▶ **WORK INSTRUCTIONS**
Take each line of the listing that has the string "from" and report it.

#### DATA TO USE ####

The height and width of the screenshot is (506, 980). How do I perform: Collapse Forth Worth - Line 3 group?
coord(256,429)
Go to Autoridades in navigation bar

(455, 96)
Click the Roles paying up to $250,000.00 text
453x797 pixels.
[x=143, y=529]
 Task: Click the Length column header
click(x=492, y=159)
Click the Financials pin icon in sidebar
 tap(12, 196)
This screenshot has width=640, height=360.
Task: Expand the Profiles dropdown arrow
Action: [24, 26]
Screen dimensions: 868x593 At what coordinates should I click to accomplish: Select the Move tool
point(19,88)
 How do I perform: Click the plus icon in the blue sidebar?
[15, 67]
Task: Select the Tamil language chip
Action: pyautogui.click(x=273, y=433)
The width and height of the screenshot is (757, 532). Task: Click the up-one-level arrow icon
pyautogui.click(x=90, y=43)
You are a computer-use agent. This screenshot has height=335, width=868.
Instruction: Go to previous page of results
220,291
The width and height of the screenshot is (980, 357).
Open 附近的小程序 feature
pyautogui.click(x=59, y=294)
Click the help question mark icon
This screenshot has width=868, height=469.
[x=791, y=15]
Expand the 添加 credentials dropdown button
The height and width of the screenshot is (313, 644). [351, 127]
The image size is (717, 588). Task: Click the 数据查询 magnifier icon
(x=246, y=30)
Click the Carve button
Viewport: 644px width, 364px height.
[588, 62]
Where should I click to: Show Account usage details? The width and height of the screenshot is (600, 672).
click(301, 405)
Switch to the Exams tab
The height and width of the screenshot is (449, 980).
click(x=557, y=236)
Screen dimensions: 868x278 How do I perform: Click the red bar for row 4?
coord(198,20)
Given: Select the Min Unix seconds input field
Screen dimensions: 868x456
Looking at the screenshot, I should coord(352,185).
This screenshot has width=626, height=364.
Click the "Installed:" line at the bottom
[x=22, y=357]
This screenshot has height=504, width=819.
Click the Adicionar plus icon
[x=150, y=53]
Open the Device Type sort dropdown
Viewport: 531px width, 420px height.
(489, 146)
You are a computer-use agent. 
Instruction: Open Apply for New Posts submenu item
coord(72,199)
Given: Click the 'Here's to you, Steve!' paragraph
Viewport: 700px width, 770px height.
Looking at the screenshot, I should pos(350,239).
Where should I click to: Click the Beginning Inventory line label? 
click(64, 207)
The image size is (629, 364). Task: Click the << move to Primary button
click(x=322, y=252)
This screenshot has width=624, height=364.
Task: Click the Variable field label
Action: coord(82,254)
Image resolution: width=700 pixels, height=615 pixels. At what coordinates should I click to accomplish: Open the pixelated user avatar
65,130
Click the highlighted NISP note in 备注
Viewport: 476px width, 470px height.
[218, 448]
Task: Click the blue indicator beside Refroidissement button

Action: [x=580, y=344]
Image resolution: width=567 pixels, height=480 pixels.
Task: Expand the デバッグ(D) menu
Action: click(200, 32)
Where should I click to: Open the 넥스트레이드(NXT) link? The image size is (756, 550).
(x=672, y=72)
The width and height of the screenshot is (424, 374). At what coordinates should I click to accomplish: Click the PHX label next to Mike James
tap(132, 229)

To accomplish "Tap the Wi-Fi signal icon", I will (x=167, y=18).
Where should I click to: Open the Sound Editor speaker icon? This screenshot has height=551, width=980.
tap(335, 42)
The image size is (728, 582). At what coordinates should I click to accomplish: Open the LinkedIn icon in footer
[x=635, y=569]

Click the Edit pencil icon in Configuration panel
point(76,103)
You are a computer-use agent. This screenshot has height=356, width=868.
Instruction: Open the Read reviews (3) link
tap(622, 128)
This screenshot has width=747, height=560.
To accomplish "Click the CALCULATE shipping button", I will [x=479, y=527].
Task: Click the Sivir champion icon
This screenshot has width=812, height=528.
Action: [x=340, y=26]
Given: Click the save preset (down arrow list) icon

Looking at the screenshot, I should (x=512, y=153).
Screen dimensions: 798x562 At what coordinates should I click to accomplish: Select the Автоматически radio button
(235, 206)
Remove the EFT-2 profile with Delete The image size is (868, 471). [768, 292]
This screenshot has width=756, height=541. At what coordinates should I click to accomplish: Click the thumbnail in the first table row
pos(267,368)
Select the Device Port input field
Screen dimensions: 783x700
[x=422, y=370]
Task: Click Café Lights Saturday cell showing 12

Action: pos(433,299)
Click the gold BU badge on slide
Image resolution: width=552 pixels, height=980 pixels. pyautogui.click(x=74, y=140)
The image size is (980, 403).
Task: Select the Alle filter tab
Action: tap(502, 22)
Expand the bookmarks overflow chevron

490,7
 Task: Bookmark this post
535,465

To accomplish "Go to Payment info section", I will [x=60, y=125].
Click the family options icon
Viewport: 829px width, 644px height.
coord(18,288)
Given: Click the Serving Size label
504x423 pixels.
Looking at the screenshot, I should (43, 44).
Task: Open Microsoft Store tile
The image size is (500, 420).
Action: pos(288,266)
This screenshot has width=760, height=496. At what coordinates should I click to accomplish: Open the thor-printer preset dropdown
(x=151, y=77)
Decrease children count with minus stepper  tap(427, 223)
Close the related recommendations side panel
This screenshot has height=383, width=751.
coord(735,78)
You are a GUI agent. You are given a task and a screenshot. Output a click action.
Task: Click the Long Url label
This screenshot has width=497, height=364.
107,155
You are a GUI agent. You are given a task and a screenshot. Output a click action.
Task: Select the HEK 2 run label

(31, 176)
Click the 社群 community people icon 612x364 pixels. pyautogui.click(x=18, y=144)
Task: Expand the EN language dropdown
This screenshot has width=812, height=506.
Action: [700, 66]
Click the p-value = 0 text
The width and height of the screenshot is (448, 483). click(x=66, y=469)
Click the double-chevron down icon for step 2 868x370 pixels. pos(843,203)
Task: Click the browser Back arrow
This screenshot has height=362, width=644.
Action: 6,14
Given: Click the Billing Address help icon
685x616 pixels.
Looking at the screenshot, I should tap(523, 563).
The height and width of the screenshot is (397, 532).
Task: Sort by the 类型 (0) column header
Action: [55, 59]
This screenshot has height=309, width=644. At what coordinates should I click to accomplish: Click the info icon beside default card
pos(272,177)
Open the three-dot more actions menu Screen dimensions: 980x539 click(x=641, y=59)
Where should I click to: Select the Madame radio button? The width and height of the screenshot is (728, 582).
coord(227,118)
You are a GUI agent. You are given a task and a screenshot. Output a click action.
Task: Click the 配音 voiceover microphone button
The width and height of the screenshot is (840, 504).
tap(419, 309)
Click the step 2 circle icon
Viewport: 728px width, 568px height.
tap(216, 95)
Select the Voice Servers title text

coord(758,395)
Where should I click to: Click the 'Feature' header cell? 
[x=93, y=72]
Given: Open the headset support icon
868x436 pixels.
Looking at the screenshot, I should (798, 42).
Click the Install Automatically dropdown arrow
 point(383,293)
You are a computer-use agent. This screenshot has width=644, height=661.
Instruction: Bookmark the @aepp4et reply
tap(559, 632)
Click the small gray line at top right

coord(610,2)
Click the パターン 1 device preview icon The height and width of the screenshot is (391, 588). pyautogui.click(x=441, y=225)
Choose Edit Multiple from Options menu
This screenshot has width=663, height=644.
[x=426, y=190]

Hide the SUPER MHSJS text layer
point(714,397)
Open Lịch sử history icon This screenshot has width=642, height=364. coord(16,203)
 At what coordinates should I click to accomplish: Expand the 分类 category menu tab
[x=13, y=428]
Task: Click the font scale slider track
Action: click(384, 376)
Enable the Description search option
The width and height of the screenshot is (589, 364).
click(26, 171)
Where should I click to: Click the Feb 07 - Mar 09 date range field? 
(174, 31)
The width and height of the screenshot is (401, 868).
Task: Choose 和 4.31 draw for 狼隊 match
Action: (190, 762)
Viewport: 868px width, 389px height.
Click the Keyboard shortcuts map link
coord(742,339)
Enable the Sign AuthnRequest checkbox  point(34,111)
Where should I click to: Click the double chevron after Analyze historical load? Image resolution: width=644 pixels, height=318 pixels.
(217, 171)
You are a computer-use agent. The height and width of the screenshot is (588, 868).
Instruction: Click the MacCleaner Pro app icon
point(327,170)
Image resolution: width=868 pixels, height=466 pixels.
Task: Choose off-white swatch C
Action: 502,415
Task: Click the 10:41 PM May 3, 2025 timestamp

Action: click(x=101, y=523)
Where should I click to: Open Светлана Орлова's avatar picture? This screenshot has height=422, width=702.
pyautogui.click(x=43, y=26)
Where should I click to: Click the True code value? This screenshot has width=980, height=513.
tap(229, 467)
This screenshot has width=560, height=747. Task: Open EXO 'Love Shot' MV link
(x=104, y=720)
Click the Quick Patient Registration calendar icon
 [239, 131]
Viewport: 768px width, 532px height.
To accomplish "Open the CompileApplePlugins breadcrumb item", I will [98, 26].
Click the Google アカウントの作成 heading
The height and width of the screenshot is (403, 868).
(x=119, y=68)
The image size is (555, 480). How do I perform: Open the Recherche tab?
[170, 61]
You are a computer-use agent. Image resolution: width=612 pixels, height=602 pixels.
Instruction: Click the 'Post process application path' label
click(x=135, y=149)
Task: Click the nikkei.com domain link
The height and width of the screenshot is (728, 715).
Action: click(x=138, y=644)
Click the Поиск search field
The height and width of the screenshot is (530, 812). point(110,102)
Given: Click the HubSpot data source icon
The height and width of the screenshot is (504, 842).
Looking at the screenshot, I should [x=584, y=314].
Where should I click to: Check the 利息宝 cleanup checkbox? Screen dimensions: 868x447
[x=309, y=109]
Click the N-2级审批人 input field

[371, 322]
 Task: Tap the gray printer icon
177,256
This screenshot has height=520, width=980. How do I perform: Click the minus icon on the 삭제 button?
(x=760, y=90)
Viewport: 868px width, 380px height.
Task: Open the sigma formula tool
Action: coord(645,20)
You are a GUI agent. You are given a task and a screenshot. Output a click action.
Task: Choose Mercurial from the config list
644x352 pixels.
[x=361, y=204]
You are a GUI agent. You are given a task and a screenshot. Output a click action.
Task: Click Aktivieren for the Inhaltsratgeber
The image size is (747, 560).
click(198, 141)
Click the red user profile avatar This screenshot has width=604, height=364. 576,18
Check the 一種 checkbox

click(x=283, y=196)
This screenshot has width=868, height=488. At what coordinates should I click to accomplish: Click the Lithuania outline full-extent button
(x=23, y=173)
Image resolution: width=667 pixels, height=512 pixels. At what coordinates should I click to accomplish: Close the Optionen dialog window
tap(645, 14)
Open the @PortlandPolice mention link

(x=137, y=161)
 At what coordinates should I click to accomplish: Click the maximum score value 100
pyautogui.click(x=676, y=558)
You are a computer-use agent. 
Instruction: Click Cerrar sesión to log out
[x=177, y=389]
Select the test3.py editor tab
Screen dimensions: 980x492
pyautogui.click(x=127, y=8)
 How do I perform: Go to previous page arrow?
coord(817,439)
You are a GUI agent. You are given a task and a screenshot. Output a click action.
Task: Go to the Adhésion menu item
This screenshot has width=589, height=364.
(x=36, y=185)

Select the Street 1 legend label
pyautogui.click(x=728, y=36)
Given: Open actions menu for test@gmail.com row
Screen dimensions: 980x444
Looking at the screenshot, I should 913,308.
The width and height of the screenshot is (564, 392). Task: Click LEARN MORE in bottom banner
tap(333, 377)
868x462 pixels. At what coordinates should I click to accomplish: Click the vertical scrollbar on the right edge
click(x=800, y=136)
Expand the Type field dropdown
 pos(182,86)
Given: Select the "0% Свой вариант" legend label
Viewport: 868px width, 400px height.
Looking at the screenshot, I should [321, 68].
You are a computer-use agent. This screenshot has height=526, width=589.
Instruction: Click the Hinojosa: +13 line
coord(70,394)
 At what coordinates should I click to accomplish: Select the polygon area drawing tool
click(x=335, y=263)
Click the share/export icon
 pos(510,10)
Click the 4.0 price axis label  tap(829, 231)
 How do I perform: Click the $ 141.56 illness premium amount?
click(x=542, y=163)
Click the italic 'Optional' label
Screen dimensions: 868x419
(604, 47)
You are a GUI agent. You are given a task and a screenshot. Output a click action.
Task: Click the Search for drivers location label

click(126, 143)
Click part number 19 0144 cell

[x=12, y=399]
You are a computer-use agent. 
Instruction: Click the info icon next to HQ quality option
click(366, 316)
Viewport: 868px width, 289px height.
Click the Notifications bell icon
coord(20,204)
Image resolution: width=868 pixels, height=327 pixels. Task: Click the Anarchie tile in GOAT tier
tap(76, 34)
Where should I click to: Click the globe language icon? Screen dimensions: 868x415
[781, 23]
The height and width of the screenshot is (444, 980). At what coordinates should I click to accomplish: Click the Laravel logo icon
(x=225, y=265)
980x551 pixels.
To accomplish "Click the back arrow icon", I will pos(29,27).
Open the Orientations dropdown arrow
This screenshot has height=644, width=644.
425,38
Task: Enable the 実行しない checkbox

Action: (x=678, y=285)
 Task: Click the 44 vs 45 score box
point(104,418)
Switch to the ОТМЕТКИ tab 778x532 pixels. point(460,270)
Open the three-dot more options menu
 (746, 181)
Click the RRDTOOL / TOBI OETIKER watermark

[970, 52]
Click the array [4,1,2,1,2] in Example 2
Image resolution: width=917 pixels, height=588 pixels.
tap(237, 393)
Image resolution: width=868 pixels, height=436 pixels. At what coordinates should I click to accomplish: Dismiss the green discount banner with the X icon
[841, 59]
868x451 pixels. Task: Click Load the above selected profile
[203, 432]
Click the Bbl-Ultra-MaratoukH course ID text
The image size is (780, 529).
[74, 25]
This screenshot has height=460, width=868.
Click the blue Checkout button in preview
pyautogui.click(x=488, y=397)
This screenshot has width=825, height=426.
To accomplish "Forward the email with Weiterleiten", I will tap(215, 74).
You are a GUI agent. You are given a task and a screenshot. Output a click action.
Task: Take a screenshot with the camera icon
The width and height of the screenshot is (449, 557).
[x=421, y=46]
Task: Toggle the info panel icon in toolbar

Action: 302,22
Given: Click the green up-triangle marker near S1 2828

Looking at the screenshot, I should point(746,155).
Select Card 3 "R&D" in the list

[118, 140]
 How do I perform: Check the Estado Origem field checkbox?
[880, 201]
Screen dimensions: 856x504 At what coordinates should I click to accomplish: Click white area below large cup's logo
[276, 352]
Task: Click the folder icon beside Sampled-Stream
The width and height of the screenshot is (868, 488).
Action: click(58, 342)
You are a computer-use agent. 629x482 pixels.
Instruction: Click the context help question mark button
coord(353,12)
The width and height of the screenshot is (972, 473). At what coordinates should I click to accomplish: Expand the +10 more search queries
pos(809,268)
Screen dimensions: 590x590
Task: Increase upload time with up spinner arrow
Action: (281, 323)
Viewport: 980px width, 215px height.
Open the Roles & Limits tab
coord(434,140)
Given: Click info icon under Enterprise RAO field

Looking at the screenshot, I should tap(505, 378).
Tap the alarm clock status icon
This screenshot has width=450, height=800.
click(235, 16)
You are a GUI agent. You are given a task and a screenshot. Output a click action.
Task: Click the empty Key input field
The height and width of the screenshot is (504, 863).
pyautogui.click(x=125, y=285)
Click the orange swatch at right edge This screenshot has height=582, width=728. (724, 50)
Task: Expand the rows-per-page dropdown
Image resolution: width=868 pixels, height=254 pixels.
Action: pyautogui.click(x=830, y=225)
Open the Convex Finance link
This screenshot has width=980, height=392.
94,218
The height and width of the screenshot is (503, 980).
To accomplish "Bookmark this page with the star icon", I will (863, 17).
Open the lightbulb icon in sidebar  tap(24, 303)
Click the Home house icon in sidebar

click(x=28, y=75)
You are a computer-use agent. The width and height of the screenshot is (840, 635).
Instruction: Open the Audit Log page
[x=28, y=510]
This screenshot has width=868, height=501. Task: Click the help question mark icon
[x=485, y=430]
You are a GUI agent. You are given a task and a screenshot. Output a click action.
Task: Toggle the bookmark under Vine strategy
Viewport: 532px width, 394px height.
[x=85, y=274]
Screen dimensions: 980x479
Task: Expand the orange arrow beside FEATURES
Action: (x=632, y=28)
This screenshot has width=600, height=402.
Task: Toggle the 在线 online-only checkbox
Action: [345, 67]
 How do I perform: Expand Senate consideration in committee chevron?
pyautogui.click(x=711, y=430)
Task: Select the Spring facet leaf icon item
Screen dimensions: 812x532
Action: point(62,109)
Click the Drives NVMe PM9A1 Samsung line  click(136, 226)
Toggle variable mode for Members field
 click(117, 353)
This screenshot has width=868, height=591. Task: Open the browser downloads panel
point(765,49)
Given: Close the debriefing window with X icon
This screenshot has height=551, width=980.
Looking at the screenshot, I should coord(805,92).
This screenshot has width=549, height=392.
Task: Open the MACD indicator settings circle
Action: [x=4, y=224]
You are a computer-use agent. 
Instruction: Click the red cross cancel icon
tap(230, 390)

####

▶ **RESULT FOR THIS EXERCISE**
Choose Edit Multiple from Options menu
Task: Choose Mercurial from the config list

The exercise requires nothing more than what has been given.